I honestly don't understand why the NSA bothers with this. All they have to do is claim that someone is a threat and they are then able to seize said person, secret them away, and make them an unperson in some government facility that we've yet to learn about.
I didn't know when it was going to happend but i knew it would. That 80m investment is nothing, imagine if they will use it to crack sha256 from bitcoins ? A 9-10 billion "business" opened for them.
Plus, privacy = lost
Apologies for being extremely clueless, I don't even understand advanced math, not to mention encryption, not to mention "quantum stuff" - that's why I ask here: is it theoretically possible (or could it be in the future) to use quantum computers for encryption, too? If so, would that reduce options for breaking it to "brute force on the quantum level"? Does this question even make sense?
I don't know of any research into this area, but it's conceivable that you could have an encryption algorithm that is polynomial time (given the key!) on a quantum computer but exponential time classically, and that has some better security guarantees given certain common assumptions. However, quantum algorithms of any sort are difficult enough to invent that we'll likely end up using classical algorithms that 'look' hard to break with quantum computers, i.e. ones where prime factoring doesn't help.

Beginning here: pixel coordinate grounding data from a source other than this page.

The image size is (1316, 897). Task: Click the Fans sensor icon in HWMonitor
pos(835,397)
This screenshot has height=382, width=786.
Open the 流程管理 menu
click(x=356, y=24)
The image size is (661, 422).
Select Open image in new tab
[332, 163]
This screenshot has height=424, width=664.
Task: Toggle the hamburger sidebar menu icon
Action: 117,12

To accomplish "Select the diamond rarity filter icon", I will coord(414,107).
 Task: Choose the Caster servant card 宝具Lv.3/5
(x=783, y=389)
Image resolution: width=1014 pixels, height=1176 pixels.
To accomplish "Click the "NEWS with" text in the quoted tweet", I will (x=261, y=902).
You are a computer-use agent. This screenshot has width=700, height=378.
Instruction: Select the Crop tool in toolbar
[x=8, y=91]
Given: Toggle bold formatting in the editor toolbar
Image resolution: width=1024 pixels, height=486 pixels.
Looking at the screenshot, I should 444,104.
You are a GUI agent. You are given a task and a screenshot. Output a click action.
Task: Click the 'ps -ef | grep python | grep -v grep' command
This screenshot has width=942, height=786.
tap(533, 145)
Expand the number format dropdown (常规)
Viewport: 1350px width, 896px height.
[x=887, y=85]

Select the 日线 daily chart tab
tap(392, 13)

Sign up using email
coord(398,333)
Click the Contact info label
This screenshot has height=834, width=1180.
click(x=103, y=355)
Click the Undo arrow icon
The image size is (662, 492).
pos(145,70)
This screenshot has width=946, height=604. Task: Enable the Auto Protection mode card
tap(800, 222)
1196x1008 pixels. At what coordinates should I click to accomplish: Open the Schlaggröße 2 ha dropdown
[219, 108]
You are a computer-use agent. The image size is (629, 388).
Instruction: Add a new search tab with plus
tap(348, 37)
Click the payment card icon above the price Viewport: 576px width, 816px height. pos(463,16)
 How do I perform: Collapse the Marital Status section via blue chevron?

The real quantum defence appears to be something rather different. Quantum cryptography (https://en.wikipedia.org/wiki/Quantum_cryptography) uses polarised photons to create very strong guarantees that your communication is secure. We can say that if you do the engineering correctly, the laws of physics would have to be violated to intercept your messages.
2. $80MM is way, way past the threshold believed to be required to break the most widely deployed public-key crypto, RSA-1024. Put differently: there are venture capitalists who could successfully fund an effort to break the most widely-deployed public key crypto.
3. If it is feasible to build a quantum-theoretic machine to break RSA, it is vitally important that the NSA attempt to do so; such work is at the very core of their mission.
I have no insight into what's actually happening behind this disclosure, but the price tag on it suggests to me that it's just a research project.
Since NSA is the kind of organization that historically spends $80MM on paper clips, the number suggests to me that quantum-theoretic attacks on IFP and DLP crypto aren't currently a serious thing. But that's a wild guess.